ClawsonNovember 05, 2013
Longtime Clawson City Councilman Tom Palmer dies
Palmer, 71, was running for re-election
By Robert Guttersohn
C & G Staff Writer
City Councilman Tom Palmer, who served four decades on council and was in the midst of running to be re-elected, died Nov. 3 at Beaumont Hospital in Royal Oak, his wife, Jean Palmer, confirmed with C & G Newspapers.
Tom Palmer had been a resident of Clawson for 47 years and served as a councilman since 1973.
He and Jean Palmer had been married for 48 years.
“We lost a good man,” said Howie Airriess, the council’s current mayor pro tem and a longtime friend of the Palmer family. “He was one hell of a councilman and a great person. I love him to death.”
With his passing, council candidates Jim Horton and Deborah Wooley essentially are running unopposed.
City Clerk Machele Kukuk said that according to state law, people cannot vote for a deceased candidate, but the votes Nov. 5 will be tallied normally until the Oakland County Board of Canvassers disqualifies all votes for Tom Palmer.
“It won’t be until the election is certified when they declare the winners,” Kukuk said.
In addition to his wife, Tom Palmer is survived by two sons, John, 53, and Brian, 47, and three grandchildren.
Tom Palmer, his wife said, had been diagnosed with pancreatic cancer last year, though it is not certain if that was the cause of his death.
“He’s had one hell of a fight,” Airriess said. “Almost a year he was a fighting, and he did a fine job during it.”
Jean Palmer said he had been taken to the hospital two weeks ago after suffering severe chest pains. A CT scan revealed blood clots in one of his lungs.
She said his health degraded over the next two weeks.
The day prior to his death, he was transferred to Beaumont hospice, where he died, Jean Palmer said.
She said she was very proud of her husband and the work he did for the city.
“Clawson was No. 1 in his book,” she said.
She described him as a tough decision-maker.
“It’s black or it’s white,” she said, “And you might not like his decision, but it was right for the community and not necessarily right for an individual.”
Joan Horton, the Downtown Development Authority director, agreed with her assessment, describing Tom Palmer as fair and open with his opinions.
“You knew exactly where you stood with Tom,” Horton said. “You couldn’t ask for anything more than that.”
She pointed toward the pedestrian islands that the city will be constructing next year downtown as an example.
Tom Palmer initially was against the project until Horton’s final presentation to the council over the summer. Horton said because of it, he became a supporter of the project.
“Then you knew, wow, we’ve made our case because Tom Palmer changed his mind,” she recalled.
Horton added that whenever Tom Palmer stopped by City Hall, he was always willing to talk about the city and offer his advice.

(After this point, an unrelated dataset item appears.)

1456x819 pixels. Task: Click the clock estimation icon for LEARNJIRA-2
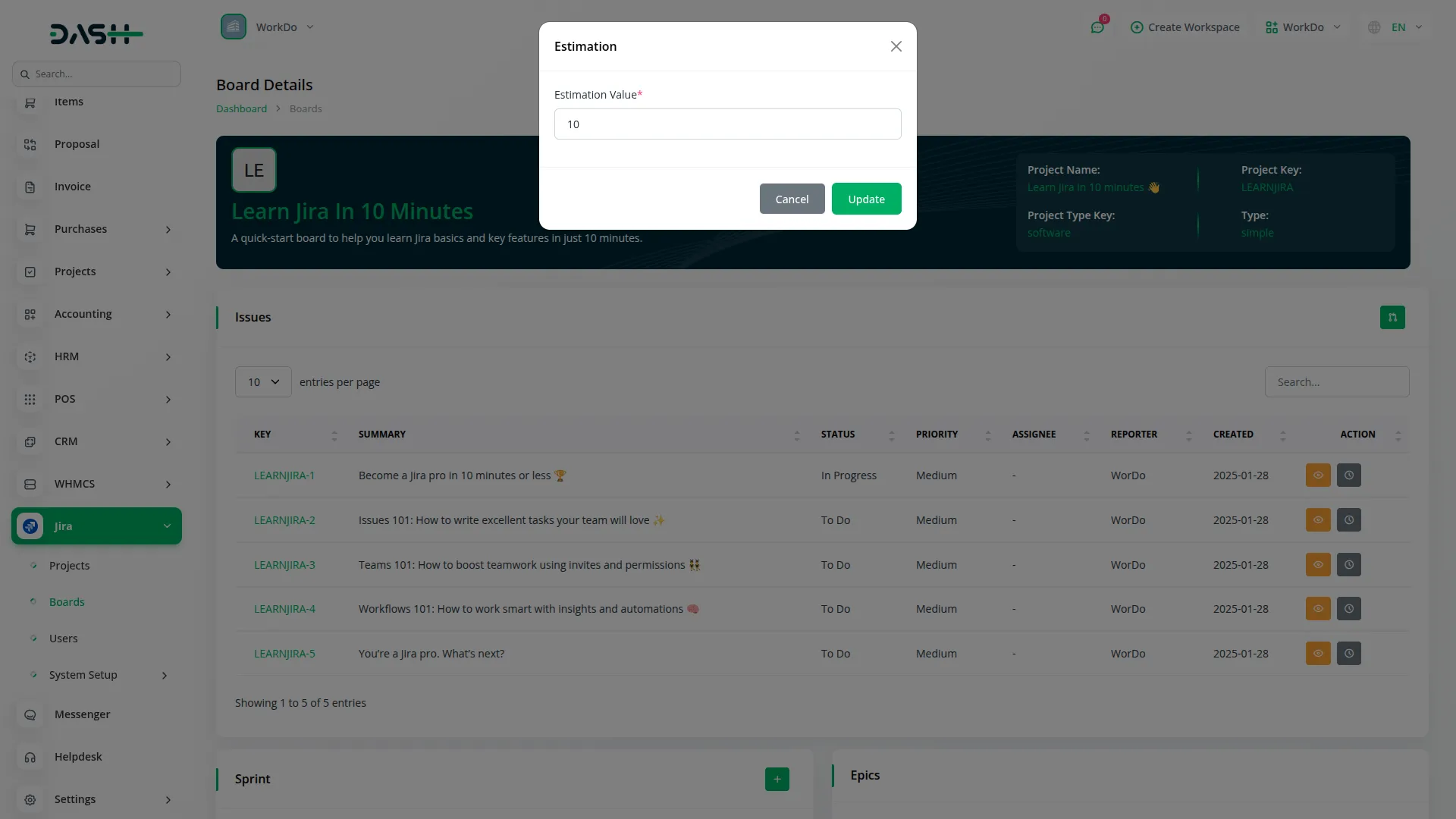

“If you saw Tom, you could always say, ‘Do you have a minute? I’d like to run something by you. What’s your take on this,’” Horton said. “He was a good sounding board.”
When Tom Palmer filed in August to run for City Council despite his diagnosis, Airriess said he wasn’t surprised at the decision.
“He was feeling really good,” he said. “It was just the last two weeks that he started going down.”
Airriess said being councilman was what he truly wanted to do.
“It was his life’s ambition,” Airriess said.
In one of his final public appearances during a Sept. 23 League of Women Voters candidate forum, Tom Palmer vocalized his gratitude for being able to serve the city.
“I’ve had the privilege and the honor of serving this community for many, many years,” he said during the forum’s closing statements. “I’d like to continue that for four more years.
“The most important thing is to vote,” he added. “Whether you vote for me or whomever, exercise your right and vote.”